I considered leaving. Instead, I ran outside and across the lawn, past the pool, yelling "ADAM ADAM ADAM ADAM ADAM!" He was heading toward the beach. When he heard me, he thought someone had died. If only.
We went through three rolls of paper towels and half a bottle of the cleanser that Barry had said we should use if any accidents happened before they came home. (Accident? This was an assault.) They were unbelievably gracious. John suggested we try the Resolve carpet cleaner, which was much more effective, and we begged them to let us call a professional carpet cleaner, but they said it was fine.

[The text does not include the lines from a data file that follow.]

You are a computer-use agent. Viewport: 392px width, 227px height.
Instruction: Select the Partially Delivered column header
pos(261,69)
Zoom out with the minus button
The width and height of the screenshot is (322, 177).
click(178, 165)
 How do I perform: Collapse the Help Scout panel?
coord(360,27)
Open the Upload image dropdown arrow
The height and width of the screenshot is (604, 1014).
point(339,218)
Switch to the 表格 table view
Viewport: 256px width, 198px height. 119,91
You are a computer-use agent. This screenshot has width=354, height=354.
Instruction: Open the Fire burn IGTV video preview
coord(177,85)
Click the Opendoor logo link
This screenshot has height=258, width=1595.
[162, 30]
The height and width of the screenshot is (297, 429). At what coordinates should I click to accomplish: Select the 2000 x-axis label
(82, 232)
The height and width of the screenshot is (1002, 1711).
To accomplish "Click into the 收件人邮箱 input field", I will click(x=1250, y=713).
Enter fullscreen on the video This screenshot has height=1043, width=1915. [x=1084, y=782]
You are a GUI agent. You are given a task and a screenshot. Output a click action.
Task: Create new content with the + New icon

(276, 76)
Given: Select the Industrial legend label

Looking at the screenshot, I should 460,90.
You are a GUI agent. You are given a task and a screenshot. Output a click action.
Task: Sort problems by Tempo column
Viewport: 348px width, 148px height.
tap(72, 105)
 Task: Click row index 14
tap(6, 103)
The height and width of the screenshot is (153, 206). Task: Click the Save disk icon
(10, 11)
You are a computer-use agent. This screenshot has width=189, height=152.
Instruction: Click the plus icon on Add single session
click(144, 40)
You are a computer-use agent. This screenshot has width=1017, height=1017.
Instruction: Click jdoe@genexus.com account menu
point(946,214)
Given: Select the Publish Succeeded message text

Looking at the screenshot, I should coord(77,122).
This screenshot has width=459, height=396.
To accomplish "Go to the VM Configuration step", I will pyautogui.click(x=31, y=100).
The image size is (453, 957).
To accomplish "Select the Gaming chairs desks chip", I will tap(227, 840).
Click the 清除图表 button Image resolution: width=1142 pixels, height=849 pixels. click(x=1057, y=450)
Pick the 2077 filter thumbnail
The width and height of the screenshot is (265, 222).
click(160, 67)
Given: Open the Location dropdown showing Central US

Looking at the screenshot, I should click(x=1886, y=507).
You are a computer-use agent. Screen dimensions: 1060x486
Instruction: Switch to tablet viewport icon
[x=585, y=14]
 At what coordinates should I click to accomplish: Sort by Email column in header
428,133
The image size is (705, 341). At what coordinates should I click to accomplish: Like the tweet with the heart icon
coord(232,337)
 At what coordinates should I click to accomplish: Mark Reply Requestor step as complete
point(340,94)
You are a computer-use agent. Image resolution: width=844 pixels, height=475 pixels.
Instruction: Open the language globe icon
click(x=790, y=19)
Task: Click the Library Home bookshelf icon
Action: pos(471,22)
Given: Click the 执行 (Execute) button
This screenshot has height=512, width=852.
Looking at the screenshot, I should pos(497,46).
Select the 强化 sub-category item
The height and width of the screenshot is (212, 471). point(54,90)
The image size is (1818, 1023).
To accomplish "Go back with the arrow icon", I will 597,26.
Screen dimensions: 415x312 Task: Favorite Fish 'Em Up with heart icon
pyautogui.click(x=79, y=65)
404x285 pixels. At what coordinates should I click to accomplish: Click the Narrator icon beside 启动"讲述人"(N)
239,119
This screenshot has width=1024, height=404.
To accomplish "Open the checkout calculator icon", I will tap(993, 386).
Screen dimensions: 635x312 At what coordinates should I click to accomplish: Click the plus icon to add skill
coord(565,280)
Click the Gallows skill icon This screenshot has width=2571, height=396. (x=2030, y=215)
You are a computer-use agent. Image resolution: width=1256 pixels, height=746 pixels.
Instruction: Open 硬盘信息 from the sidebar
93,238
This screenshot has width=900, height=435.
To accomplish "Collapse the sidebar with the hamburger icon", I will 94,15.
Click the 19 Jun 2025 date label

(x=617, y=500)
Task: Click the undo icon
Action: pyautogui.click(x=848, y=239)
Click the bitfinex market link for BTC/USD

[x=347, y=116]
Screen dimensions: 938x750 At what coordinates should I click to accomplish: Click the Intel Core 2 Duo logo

That evening, on our way to dinner, they stopped at their mailbox to see if our Happy New Year card had arrived. It featured an illustration of the two of us and Howard on a clean, off-white, apparently unrealistic background. The card was indeed there, and they enjoyed it. Then John pulled another postcard out of the box. We couldn't believe the timing: Fleming's Carpet Cleaning was offering them 15% off.